## ЧТО НУЖНО СДЕЛАТЬ
Перепишите без изменений часть приведенного ниже фрагмента о блатной песне: всё, начиная со слов «Именно к этой» и вплоть до слов «Тимофеева и др.».

## ФРАГМЕНТ ТЕКСТА

Данное обстоятельство зависит также от истории бытования и исполнения околофольклорных текстов. Тут значительную роль после революции сыграли такие исполнители, как Леонид Утесов и Вадим Козин, и позже, уже в подпольном состоянии, Аркадий Северный. Безусловно, содействовала и русская песня в изгнании, например Алеша Димитриевич, и позже многочисленные исполнители, действующие на Брайтон-Бич (В. Токарев, М. Гулько, М. Шуфутинский и др.) [16]. От жанра чисто околофольклорного, чье бытование ограничено низами и/или замкнутыми средами (напомню, например, традицию шарманщиков), большое распространение блатная, и в том числе тюремная, лирика получила в начале советской эпохи, как форма демократического и даже революционного творчества. Репертуар стал развиваться, и жанр сблизился с массовой авторской и анонимной продукцией городского романса. Именно на основе городского (жестокого) романса довоенных лет создавалась, например, знаменитая блатная песня “Мурка” [17]. Таким образом, успех “блатной песни” стал явлением массовой культуры. В этой связи стоит отметить, в частности, деятельность молодого Л. Утесова с его “Гоп со смыком” и “С одесского кичмана” [18].

Рядом с романсами и “запрещенными” песнями стали развиваться и смежные песенные формы. Читаем в одной антологии блатной песни относительно 1920-х гг.: “Параллельно с романсами в цыганском духе многие композиторы и поэты увлеклись созданием модных песенок на иностранную экзотическую тематику вроде Мичман Джонс, Коломбо, Ночной Париж, Багдадский вор, Джон Грей, Ятаган, В стране пирамид и т.п.” [19].

Именно к этой моде как к потребности в новой бытовой песне восходят такие новые песни блатного характера, как знаменитые “Кирпичики” П. Германа и многочисленные песни В. Лебедева-Кумача, Ю. Цейтлина, Б. Тимофеева и др.

## ИСХОДНЫЕ ДАННЫЕ
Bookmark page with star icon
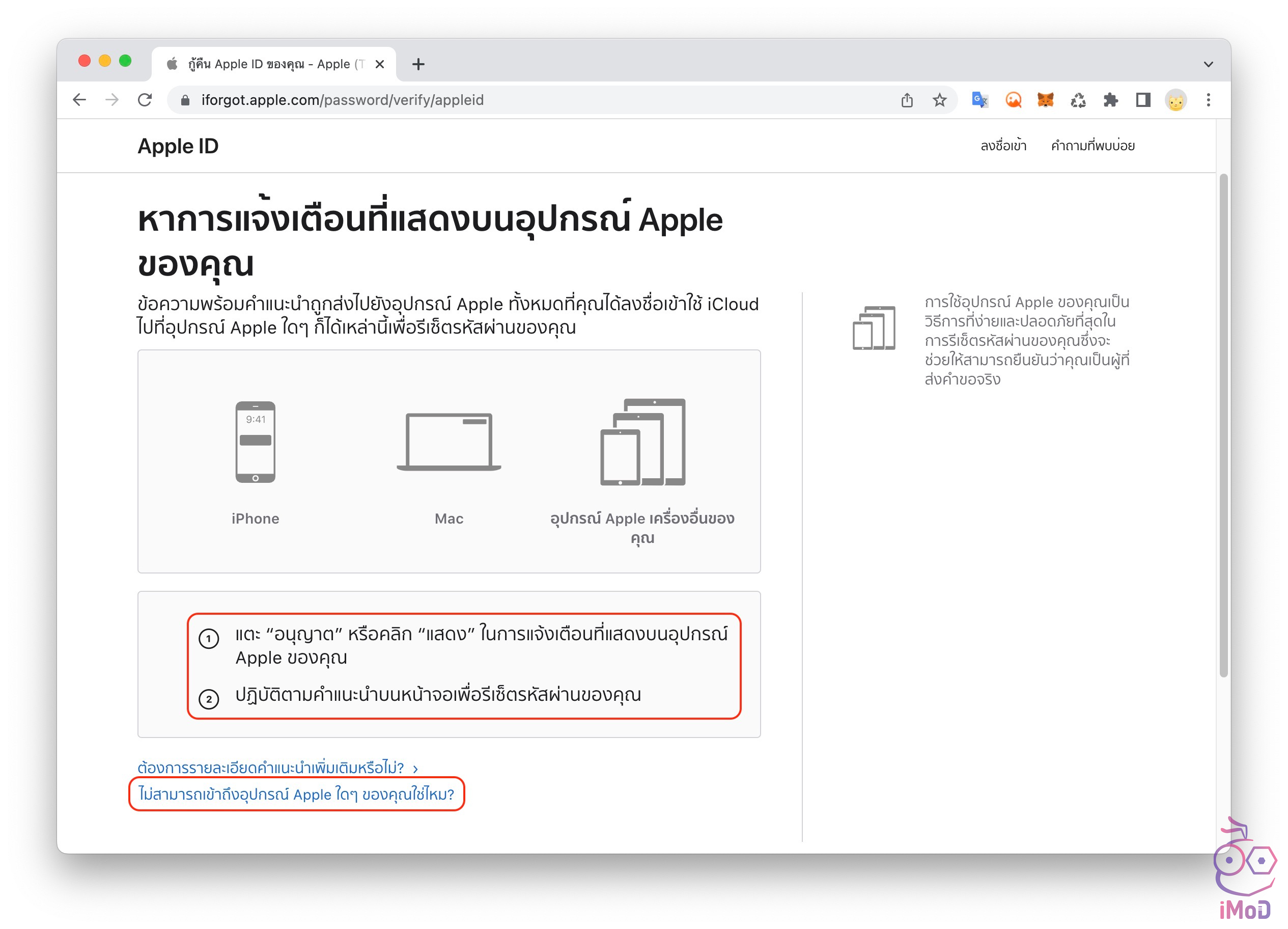 (939, 100)
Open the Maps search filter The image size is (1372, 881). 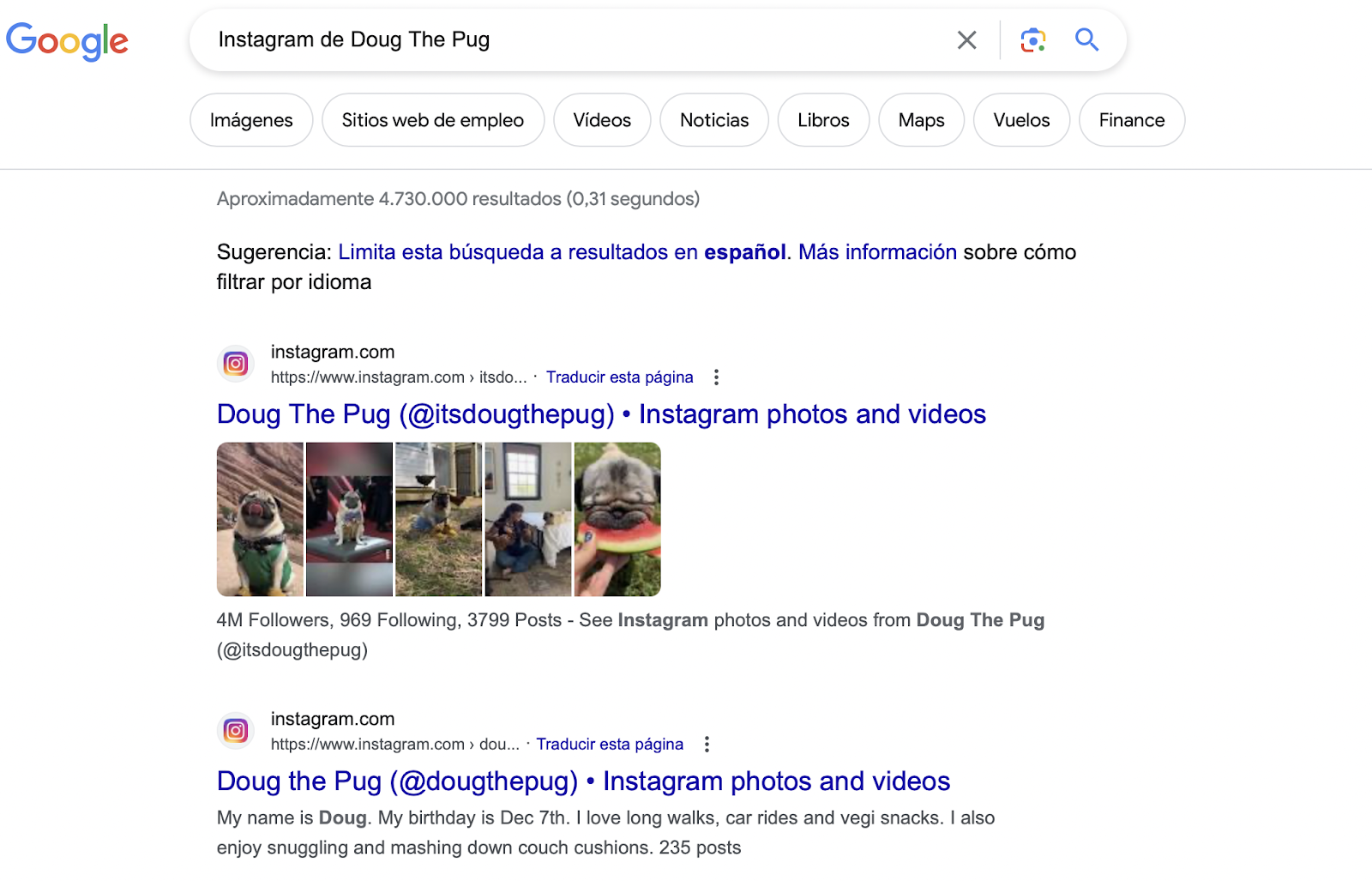921,120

## ПОЛНЫЙ ОТВЕТ
Именно к этой моде как к потребности в новой бытовой песне восходят такие новые песни блатного характера, как знаменитые “Кирпичики” П. Германа и многочисленные песни В. Лебедева-Кумача, Ю. Цейтлина, Б. Тимофеева и др.